Comment cette femme trainant son fardeau et sa gerbe supportait-elle l’ignorance du destin de sa fille ? Et comment lui annoncer qu’elle savait ce que la pauvre mère redoutait ? Comment lui annoncer que sa fille était déjà morte ? La mère claqua la porte.
— Je ne peux pas faire ça, soupira Mona.
Sur le siège passager, Lucie répondit :
— Tu crois que l’ignorance est pire que savoir que sa fille est morte ? Moi, si j’étais elle, je préférerais savoir. Au moins, elle saura que sa fille ne souffre plus.
— Mais, je ne peux pas lui annoncer comme ça.
Elle changea sa voix.
— Bonjour, Madame. Toutes mes condoléances, mais votre fille est morte. Voilà, au revoir.

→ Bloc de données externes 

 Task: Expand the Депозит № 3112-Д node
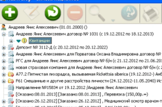[4, 48]
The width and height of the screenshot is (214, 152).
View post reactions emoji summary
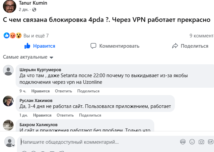(x=13, y=35)
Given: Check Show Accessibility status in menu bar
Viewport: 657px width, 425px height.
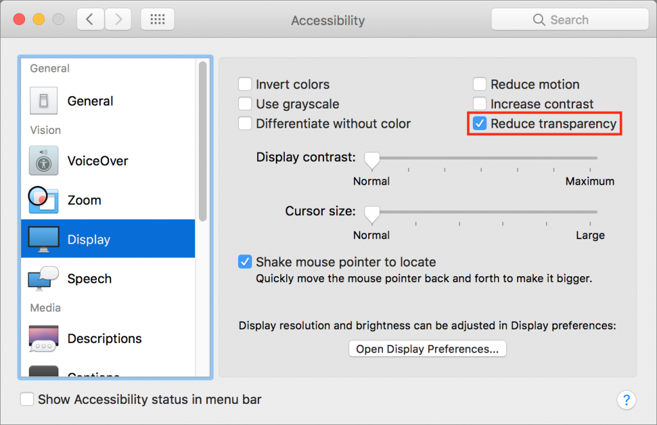Looking at the screenshot, I should (27, 399).
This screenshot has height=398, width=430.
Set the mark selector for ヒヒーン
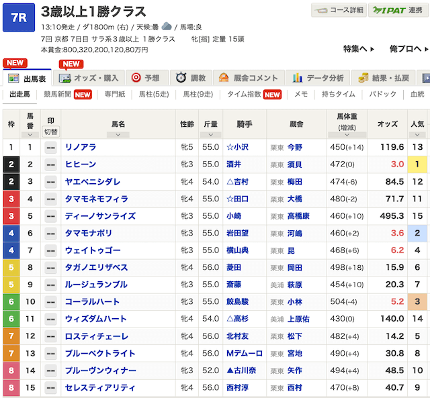click(50, 164)
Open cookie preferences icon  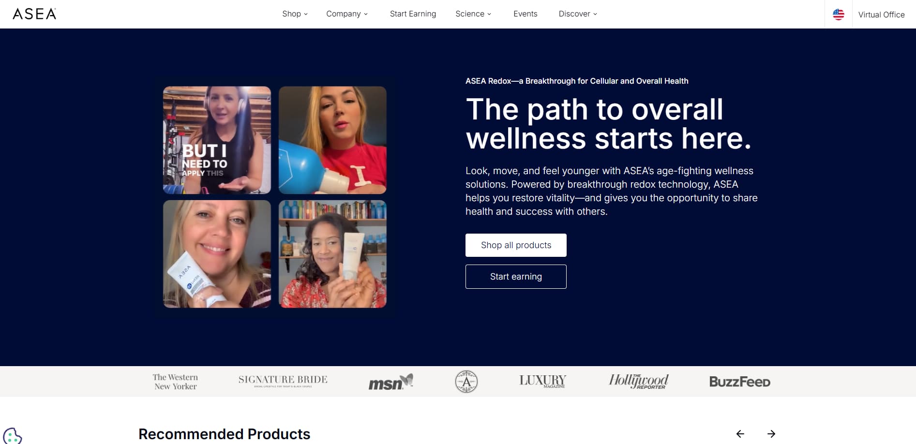pos(12,436)
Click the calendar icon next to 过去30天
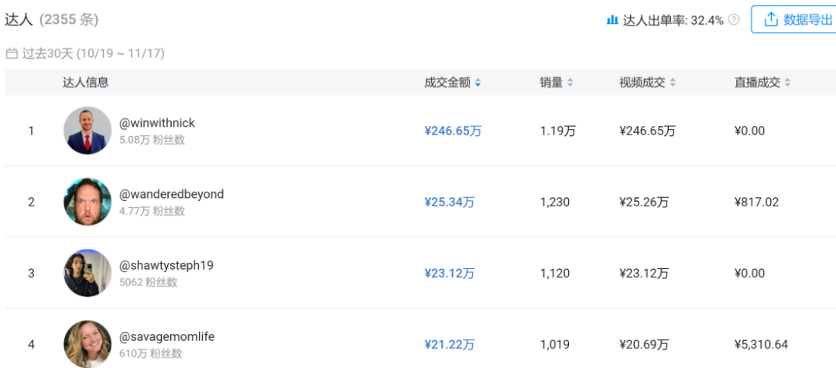This screenshot has width=836, height=368. pos(11,54)
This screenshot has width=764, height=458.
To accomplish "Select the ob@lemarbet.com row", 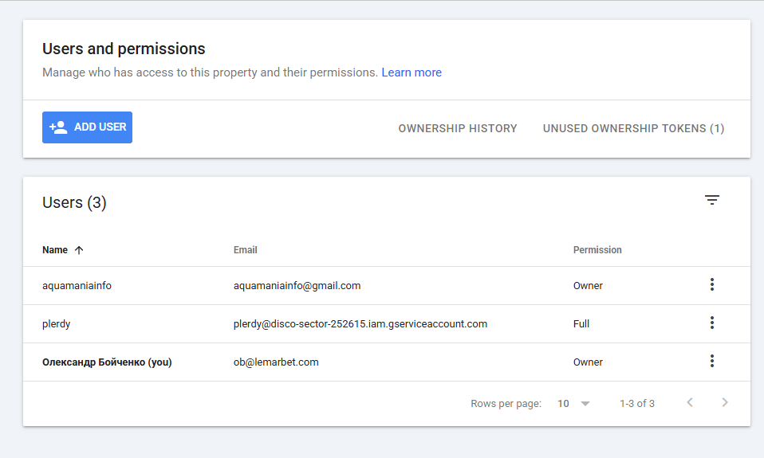I will point(386,362).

— Si sa fille est venue à toi, c’est que tu as un rôle à jouer.
— Une lettre ? Je pourrais lui écrire une lettre.
Lucie secoua la tête.
— Il doit y avoir un nombre de vautours incroyable qui tournent autour d’elle en lui promettant ce genre de chose. Quand il y a de l’argent à se faire, certaines personnes sont sans scrupules et n’hésitent pas à profiter de la souffrance des victimes.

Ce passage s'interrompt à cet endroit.